Problem :: Where a line in the records below includes "navigation", pull that line out.

:: Records to process ::

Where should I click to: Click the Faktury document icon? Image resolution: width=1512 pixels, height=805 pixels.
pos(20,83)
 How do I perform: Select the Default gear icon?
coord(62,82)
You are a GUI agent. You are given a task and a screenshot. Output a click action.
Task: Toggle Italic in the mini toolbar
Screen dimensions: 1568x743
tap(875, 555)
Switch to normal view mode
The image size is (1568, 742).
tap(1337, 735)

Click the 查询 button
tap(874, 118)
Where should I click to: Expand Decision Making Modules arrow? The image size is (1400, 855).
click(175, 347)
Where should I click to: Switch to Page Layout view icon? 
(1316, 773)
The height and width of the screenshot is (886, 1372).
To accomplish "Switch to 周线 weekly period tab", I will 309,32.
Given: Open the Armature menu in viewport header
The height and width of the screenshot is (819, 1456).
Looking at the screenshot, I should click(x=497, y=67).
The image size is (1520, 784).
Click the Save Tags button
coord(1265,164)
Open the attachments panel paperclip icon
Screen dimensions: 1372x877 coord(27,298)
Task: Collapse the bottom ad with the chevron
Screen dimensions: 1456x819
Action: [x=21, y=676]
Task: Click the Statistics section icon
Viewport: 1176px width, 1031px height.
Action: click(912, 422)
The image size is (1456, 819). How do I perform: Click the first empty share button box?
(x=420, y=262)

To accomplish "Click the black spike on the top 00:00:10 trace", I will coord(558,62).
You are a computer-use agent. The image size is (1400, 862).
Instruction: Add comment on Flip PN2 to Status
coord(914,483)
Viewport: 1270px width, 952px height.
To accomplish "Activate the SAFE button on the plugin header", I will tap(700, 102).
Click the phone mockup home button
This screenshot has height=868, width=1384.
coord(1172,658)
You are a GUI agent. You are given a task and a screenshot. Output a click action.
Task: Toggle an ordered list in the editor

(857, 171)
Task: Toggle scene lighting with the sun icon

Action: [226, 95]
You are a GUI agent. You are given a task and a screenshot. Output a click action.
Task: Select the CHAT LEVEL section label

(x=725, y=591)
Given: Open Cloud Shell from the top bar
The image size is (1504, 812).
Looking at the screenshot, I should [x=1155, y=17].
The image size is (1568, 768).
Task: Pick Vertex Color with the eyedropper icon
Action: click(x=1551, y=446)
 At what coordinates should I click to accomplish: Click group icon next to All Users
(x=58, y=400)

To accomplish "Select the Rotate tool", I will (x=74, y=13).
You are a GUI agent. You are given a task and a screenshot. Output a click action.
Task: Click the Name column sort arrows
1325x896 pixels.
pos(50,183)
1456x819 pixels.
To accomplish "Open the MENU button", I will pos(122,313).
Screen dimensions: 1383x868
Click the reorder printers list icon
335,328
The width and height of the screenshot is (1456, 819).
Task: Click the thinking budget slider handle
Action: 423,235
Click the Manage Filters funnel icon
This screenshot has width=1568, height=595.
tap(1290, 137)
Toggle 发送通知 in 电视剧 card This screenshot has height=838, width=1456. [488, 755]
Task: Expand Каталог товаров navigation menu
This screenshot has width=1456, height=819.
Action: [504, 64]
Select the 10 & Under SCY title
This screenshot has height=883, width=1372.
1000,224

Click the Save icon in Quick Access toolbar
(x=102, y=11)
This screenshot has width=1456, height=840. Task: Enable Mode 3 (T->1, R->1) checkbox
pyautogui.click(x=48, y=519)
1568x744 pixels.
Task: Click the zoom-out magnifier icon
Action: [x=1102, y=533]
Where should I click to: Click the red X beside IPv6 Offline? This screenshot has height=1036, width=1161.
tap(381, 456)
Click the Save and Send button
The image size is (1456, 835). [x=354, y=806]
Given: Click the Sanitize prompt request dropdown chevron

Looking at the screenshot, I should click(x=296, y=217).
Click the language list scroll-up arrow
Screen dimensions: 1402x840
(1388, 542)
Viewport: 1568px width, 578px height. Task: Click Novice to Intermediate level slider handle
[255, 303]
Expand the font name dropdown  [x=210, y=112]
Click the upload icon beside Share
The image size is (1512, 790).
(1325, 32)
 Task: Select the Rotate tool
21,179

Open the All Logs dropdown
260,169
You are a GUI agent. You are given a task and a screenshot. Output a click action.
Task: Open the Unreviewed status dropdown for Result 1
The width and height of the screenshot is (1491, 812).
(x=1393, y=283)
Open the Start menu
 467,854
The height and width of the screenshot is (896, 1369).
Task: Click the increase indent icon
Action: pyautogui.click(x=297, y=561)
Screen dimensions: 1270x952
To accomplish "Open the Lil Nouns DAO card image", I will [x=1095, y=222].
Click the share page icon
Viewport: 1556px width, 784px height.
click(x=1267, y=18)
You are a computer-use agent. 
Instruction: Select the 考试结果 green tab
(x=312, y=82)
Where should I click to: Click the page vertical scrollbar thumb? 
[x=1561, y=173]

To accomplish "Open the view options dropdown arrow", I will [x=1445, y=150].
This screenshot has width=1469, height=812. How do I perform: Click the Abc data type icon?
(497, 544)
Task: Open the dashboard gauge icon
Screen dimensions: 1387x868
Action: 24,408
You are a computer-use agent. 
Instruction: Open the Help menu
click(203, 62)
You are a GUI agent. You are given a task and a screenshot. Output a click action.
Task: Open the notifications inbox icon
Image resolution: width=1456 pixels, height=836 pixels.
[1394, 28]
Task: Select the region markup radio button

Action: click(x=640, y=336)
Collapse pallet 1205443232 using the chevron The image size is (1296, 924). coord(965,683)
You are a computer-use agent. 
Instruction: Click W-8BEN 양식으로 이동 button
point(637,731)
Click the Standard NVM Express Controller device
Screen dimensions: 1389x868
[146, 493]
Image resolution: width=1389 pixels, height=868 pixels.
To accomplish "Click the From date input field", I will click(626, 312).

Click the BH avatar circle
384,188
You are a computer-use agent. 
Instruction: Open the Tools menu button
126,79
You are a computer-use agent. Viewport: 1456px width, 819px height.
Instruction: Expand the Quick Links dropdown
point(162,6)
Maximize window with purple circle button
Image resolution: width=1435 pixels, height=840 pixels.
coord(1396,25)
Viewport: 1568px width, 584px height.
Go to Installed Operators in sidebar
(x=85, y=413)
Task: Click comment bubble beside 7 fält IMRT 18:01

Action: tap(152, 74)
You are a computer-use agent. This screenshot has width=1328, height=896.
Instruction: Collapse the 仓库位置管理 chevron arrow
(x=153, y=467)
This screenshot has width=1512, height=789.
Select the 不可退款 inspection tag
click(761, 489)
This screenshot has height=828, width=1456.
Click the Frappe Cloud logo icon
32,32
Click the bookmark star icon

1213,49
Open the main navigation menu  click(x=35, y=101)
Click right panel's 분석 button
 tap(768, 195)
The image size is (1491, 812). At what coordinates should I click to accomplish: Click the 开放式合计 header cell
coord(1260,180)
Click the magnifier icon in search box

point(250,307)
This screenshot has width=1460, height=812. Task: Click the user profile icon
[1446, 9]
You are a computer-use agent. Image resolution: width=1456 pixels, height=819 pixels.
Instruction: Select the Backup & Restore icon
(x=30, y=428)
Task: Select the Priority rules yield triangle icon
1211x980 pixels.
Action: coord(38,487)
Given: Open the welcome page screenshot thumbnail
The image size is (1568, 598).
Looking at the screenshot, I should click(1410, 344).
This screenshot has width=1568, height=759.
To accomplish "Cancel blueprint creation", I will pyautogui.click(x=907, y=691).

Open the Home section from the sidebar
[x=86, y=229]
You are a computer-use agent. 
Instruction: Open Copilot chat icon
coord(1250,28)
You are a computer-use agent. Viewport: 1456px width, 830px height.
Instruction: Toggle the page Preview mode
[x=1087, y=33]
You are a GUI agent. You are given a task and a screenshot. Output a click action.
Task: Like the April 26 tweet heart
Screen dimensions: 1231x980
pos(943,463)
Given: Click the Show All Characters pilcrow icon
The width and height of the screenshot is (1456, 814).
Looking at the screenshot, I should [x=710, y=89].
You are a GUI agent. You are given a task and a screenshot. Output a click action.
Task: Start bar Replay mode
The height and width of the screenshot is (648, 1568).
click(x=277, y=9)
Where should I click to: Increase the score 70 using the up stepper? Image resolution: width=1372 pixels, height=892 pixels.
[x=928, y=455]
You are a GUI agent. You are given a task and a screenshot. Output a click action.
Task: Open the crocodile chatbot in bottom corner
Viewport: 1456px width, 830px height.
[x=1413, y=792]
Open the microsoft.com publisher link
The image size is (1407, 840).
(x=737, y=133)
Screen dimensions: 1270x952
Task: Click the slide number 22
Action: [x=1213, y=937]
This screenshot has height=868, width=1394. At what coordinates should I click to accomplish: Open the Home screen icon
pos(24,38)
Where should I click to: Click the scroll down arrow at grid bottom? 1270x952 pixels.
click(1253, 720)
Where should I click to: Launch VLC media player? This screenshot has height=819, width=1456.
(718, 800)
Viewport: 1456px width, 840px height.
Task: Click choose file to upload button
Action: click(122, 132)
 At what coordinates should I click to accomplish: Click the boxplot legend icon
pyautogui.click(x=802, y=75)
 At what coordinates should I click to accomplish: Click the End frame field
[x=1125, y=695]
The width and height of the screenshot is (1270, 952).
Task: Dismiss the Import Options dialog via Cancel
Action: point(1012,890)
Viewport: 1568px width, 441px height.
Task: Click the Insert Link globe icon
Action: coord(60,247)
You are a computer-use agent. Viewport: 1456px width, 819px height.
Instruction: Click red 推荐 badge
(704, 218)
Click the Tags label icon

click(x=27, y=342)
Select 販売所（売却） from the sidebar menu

:::

Result of the task ::
Task: Expand Каталог товаров navigation menu
Open the main navigation menu  click(x=35, y=101)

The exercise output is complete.